SMK m.6/4 hükmüne göre; Paris Sözleşmesinin 1 inci mükerrer 6 ncı maddesi bağlamındaki tanınmış markalar ile aynı veya benzer nitelikteki marka başvuruları, aynı veya benzer mal veya hizmetler bakımından itiraz üzerine reddedilir.
SMK m.6/5 hükmüne göre; Tescil edilmiş veya tescil başvurusu daha önceki tarihte yapılmış bir markanın, Türkiye’de ulaştığı tanınmışlık düzeyi nedeniyle haksız bir yararın sağlanabileceği, markanın itibarının zarar görebileceği veya ayırt edici karakterinin zedelenebileceği hâllerde, aynı ya da benzer markanın tescil başvurusu, haklı bir sebebe dayanma hâli saklı kalmak kaydıyla, başvurunun aynı, benzer veya farklı mal veya hizmetlerde yapılmış olmasına bakılmaksızın önceki tarihli marka sahibinin itirazı üzerine reddedilir.
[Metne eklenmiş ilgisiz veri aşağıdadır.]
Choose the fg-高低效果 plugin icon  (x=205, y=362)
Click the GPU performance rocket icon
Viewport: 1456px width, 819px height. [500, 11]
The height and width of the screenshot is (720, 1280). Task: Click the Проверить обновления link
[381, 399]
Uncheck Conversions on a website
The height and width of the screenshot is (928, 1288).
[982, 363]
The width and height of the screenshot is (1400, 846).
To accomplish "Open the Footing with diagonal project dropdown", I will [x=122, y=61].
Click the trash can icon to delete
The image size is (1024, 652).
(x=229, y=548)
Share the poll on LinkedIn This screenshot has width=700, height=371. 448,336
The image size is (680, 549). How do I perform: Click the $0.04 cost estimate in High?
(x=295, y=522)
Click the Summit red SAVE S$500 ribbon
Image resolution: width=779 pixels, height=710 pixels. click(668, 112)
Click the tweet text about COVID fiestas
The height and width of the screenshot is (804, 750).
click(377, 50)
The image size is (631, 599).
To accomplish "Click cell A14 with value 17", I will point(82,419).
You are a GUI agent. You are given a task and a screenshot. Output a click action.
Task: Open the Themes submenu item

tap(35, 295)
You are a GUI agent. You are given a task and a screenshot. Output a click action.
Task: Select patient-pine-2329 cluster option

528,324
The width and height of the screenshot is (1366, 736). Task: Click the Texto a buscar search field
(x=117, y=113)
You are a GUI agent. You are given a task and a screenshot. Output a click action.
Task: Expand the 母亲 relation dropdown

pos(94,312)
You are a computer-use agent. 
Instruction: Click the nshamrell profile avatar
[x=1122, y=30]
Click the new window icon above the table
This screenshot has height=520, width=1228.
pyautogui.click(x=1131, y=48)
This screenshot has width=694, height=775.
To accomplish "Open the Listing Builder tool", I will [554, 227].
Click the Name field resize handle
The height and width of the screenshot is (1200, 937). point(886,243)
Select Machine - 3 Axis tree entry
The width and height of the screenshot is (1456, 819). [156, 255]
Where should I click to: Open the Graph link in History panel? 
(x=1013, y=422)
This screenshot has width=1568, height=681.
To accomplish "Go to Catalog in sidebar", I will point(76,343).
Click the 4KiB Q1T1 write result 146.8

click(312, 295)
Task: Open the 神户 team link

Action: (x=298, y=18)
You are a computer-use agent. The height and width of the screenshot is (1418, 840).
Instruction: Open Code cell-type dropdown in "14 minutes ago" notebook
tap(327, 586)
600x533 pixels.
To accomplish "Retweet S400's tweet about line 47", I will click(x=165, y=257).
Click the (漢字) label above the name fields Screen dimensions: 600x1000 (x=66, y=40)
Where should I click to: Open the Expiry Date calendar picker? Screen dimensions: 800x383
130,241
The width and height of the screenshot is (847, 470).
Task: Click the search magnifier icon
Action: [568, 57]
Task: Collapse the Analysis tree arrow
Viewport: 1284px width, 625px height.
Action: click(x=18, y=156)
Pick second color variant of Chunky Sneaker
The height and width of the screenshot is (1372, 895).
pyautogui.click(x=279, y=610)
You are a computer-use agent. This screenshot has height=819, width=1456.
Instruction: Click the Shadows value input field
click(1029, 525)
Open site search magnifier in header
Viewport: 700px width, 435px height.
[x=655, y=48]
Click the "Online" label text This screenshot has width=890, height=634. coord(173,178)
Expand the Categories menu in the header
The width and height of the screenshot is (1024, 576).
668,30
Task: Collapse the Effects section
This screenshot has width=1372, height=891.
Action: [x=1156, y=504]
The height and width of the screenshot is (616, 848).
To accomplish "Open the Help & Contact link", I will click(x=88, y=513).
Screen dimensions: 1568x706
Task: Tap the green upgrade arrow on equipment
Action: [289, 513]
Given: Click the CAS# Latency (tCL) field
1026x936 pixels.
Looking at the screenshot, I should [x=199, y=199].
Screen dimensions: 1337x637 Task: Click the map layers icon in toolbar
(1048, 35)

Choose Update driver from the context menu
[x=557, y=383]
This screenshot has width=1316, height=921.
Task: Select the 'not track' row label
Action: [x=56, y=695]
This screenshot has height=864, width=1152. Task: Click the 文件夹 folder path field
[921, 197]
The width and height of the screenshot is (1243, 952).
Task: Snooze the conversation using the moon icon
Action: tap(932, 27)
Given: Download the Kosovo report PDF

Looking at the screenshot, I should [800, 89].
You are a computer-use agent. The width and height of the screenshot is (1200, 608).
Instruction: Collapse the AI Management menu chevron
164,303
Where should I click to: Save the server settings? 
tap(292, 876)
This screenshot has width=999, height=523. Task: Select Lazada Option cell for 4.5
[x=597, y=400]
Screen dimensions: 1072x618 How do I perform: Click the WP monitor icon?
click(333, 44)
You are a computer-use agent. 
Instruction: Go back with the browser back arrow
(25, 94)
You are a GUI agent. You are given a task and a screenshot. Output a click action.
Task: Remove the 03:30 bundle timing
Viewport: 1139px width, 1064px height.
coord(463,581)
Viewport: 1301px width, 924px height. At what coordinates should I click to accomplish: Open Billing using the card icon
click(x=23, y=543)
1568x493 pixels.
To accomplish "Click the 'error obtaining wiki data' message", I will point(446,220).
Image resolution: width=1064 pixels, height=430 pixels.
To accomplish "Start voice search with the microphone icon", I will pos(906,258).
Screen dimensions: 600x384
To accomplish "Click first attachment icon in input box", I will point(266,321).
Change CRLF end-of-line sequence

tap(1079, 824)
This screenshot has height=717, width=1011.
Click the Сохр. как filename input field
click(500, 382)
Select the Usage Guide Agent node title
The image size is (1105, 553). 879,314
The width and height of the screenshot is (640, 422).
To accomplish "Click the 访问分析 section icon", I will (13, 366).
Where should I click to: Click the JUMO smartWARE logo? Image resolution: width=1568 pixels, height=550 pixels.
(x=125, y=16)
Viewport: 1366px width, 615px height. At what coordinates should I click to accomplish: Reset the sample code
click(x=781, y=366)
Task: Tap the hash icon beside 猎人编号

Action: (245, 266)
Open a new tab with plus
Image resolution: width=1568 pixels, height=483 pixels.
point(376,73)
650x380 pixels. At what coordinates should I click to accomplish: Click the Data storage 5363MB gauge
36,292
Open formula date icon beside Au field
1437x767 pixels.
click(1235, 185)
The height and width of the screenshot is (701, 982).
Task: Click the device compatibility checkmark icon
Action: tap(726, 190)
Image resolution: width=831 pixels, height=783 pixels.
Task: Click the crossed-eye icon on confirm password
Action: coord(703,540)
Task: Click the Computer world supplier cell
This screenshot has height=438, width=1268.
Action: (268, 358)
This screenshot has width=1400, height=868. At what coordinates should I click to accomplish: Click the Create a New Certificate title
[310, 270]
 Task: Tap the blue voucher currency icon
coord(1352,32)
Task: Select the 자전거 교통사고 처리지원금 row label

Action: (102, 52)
SMK m.6/4 hükmü bağlamında tanınmış marka koruması için; toplumun her kesimince bilinme gerekli olmayıp, toplumun ilgili kesimindeki bilinilirlik düzeyi dikkate alınacaktır. Toplumun ilgili kesimi; markanın tanındığı iddia edilen ve kaynak ülkede markanın tescilli olduğu ve kullanıldığı sektörü ifade eder. (Uğur Çolak, Türk Marka Hukuku, 4.Baskı, İstanbul 2018, s.344-345) Bir markanın Paris Sözleşmesi anlamında tanınmış marka olarak kabul edilebilmesi için, bu markanın Türkiye’de tanınmış olmasının ya da kullanılmasının gerekip gerekmediği hususu bakımından; Yargıtay 11.Hukuk Dairesi’nin 13.02.2019 tarih 2017/3943 Esas 2019/1154 Karar sayılı kararında belirtildiği üzere, Türkiye’de tescilli olmayan markalara tanınmış marka koruması sağlanabilmesi için, söz konusu markanın, itiraza konu marka başvuru tarihinden önce Türkiye’de ilgili sektörde tanınmış marka olduğunun dosyaya sunulan objektif delillerle ispat edilmesi gerekir. (Aynı yönde Y11HD; 18.09.2019 tarih, 2018/790 E 2019/5512 K; Y11HD; 20.11.2018 tarih, 2017/1345 E 2018/7216 K)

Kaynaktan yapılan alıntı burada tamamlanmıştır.